Within the records, find every line that includes the word "Properties" and copy it.

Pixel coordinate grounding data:
------------

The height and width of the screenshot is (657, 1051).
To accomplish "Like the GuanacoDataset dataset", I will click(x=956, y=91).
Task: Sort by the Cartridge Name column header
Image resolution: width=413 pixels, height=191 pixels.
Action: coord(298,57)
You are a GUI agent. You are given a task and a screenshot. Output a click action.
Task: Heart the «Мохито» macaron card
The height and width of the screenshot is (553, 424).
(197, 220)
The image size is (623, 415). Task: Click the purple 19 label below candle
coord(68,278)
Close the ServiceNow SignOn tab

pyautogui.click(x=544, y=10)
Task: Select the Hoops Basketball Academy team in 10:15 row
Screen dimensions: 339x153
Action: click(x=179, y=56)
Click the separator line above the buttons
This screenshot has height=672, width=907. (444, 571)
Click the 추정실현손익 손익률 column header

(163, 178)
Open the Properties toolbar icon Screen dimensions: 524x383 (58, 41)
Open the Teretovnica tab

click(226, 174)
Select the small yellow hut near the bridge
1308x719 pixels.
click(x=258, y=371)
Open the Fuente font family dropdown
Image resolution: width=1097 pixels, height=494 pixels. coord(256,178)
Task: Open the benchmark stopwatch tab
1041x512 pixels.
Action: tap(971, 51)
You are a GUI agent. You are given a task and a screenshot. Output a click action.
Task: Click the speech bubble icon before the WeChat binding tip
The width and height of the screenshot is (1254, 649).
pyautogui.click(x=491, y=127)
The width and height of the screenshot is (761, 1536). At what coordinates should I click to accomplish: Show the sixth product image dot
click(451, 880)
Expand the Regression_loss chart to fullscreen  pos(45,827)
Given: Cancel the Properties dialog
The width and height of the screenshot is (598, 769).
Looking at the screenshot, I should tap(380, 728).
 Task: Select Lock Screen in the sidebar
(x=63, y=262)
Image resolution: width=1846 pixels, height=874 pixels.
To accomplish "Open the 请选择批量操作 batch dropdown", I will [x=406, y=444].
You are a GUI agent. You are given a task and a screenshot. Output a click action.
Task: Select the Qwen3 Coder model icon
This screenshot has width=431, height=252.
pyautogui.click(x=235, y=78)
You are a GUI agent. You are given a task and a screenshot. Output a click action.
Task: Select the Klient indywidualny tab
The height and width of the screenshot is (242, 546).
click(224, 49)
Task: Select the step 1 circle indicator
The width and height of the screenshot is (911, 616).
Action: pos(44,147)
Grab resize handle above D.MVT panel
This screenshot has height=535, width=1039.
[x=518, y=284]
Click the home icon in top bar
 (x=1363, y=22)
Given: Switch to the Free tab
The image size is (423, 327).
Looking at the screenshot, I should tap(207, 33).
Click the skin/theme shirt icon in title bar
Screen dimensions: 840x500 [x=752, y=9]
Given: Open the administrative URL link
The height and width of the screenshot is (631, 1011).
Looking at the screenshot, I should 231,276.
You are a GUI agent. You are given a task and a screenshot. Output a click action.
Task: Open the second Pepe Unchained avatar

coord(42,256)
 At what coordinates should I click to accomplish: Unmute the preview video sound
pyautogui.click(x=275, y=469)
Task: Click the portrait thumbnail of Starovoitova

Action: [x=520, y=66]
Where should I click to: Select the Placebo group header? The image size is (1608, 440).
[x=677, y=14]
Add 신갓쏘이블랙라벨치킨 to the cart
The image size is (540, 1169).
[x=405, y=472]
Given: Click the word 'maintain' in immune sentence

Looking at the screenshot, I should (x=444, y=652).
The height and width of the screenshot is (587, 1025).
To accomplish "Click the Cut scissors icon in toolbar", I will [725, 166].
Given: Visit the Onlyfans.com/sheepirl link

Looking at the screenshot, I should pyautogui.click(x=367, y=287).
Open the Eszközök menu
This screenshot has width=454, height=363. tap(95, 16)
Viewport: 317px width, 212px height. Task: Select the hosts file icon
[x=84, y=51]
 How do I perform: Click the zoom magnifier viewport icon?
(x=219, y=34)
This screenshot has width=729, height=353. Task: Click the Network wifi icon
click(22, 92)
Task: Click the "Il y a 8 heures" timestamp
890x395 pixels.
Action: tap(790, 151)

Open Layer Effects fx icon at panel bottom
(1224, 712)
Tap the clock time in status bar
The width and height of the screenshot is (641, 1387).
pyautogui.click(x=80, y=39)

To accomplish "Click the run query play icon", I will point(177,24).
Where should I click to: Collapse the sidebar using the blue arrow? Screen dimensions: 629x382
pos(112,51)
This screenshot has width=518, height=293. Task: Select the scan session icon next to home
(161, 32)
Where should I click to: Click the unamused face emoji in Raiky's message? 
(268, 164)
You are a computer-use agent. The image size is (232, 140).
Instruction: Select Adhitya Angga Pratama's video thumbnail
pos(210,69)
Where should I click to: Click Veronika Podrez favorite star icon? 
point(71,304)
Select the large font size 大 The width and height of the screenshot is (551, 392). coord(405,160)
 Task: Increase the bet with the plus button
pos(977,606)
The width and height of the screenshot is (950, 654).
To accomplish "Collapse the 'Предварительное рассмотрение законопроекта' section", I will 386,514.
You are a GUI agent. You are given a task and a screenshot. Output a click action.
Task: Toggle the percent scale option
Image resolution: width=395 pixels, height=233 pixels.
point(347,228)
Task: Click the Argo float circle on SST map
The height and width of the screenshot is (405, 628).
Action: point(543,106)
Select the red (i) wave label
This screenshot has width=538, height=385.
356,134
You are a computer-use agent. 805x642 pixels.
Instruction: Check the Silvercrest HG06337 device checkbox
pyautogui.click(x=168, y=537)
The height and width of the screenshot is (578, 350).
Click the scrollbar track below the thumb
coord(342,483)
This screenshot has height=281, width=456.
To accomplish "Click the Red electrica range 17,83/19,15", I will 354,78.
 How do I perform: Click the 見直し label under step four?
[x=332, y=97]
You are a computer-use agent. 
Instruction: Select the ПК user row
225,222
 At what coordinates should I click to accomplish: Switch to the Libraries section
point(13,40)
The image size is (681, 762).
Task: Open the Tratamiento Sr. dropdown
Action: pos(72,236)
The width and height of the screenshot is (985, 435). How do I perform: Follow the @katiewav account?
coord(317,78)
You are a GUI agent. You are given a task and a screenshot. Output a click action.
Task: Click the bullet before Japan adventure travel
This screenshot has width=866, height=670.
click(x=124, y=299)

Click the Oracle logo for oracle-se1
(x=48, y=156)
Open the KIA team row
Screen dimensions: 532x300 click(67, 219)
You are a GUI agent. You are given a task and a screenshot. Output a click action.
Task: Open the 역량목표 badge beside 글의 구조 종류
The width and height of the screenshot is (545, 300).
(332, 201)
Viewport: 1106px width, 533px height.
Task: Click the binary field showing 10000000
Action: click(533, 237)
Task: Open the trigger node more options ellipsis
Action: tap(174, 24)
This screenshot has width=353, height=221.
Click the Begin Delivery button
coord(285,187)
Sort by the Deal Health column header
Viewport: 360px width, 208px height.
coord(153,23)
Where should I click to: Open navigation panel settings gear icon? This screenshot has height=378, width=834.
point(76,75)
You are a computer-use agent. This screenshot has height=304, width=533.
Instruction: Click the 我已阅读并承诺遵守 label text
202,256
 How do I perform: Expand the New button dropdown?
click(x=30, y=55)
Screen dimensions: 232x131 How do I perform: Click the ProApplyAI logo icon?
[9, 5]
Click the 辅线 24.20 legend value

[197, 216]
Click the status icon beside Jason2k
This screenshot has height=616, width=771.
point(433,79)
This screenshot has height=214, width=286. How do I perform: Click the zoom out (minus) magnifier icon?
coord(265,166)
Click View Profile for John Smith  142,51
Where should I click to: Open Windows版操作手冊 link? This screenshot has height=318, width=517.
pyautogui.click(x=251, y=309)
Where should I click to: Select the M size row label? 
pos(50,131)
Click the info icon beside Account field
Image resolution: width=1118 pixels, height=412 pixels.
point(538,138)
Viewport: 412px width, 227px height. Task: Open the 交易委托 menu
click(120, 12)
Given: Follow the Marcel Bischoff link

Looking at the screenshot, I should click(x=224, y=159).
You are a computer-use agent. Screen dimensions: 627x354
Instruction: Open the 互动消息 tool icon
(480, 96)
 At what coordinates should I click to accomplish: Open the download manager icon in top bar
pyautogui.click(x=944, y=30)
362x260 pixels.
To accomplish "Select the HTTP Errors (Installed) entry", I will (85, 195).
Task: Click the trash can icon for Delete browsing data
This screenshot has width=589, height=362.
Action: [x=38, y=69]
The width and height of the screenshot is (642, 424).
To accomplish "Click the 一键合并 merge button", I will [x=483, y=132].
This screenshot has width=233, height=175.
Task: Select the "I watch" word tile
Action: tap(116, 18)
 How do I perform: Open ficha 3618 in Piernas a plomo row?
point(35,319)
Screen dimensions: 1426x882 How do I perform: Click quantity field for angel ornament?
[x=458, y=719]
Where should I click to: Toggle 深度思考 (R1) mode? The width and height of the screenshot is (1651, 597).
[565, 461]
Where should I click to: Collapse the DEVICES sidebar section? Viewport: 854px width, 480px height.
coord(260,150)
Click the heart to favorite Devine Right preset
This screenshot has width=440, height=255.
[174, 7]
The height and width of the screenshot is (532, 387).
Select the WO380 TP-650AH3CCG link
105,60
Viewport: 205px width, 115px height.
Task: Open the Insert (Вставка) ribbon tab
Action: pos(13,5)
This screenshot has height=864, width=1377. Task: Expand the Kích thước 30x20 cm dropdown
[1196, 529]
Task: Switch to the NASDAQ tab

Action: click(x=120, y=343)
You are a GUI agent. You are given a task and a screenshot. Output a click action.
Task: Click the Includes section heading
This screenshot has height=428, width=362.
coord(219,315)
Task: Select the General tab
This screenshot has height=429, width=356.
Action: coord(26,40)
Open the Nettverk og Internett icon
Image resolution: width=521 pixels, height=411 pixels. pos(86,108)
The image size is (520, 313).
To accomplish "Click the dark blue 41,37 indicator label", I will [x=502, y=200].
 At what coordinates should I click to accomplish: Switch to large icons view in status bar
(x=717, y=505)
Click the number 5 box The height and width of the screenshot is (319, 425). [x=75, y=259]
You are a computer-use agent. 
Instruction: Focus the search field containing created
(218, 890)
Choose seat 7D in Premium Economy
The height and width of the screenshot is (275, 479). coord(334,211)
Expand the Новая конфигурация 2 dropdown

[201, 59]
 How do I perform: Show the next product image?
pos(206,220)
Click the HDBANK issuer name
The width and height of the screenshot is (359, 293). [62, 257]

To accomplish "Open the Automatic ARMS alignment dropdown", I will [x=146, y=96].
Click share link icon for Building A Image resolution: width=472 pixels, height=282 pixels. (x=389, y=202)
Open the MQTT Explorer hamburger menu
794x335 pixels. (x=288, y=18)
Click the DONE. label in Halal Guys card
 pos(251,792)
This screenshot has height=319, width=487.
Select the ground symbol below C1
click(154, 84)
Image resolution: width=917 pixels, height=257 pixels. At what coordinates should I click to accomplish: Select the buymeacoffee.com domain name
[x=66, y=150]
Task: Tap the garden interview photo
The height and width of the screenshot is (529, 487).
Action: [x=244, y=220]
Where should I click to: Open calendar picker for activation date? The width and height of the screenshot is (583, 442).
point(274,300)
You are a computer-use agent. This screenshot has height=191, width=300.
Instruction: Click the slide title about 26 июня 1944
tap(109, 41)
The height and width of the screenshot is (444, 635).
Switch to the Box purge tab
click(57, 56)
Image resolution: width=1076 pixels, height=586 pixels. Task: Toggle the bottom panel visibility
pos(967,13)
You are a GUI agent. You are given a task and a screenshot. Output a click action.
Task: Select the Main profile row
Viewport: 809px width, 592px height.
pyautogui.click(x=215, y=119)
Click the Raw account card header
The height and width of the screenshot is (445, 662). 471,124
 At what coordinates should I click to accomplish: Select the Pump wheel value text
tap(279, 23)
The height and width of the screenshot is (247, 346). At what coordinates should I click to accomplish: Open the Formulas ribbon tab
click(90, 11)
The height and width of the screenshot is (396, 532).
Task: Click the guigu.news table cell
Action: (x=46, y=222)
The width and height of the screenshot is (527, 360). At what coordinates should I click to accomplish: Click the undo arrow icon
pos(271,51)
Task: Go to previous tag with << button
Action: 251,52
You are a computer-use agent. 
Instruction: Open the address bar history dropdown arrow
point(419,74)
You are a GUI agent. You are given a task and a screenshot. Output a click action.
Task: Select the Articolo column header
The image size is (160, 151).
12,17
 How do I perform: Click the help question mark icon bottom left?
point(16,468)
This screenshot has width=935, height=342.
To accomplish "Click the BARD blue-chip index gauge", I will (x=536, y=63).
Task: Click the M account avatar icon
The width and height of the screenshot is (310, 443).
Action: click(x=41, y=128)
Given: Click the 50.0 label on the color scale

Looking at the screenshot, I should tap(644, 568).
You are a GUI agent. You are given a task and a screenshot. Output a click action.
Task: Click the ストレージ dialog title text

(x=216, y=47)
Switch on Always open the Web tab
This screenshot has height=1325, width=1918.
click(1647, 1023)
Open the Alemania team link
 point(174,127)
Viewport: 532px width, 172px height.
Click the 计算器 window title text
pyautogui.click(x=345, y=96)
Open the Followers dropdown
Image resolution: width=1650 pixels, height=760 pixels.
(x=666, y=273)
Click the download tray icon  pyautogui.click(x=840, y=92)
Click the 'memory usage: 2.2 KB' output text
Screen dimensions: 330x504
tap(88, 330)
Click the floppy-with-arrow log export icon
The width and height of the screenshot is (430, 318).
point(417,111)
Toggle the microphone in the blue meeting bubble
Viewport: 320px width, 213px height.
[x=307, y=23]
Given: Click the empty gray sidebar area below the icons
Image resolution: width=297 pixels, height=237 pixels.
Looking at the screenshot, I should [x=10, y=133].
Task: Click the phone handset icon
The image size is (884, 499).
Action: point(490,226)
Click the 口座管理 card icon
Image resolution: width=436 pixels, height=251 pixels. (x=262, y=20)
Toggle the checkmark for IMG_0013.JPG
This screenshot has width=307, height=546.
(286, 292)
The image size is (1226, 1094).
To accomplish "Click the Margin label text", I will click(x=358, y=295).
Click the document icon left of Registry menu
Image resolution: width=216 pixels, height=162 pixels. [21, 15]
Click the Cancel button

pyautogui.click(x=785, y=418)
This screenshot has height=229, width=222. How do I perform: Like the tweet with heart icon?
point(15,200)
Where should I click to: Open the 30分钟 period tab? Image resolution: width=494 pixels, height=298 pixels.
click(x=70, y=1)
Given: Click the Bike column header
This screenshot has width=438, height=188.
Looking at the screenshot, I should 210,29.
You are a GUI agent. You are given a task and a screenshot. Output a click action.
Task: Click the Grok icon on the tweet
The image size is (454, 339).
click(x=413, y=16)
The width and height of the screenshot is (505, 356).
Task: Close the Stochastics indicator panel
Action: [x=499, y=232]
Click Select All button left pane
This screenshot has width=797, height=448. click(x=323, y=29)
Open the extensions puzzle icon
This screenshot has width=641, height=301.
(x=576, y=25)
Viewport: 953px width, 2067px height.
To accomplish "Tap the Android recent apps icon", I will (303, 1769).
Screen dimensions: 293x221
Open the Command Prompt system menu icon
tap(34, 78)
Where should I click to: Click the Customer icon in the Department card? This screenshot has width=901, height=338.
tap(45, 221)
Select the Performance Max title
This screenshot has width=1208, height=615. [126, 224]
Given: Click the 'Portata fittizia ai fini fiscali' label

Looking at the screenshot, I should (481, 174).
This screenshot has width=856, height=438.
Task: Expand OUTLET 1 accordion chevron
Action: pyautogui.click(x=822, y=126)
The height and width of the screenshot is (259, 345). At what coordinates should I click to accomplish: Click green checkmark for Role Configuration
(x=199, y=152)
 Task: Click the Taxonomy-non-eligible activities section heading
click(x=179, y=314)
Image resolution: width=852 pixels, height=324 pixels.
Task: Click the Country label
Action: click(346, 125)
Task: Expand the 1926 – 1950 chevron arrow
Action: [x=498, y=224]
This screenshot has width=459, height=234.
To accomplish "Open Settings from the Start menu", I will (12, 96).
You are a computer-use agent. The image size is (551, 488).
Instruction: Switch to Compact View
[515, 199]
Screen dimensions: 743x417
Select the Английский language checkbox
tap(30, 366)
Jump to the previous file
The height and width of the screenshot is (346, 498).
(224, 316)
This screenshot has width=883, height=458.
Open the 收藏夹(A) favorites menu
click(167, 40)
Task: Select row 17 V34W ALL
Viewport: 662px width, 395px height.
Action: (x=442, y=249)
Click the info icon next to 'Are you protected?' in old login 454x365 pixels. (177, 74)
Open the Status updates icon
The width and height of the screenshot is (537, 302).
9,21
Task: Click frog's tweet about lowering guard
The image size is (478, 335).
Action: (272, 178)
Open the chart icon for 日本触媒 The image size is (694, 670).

------------

> [Task response]
Open the Properties toolbar icon Screen dimensions: 524x383 (58, 41)
Given: Cancel the Properties dialog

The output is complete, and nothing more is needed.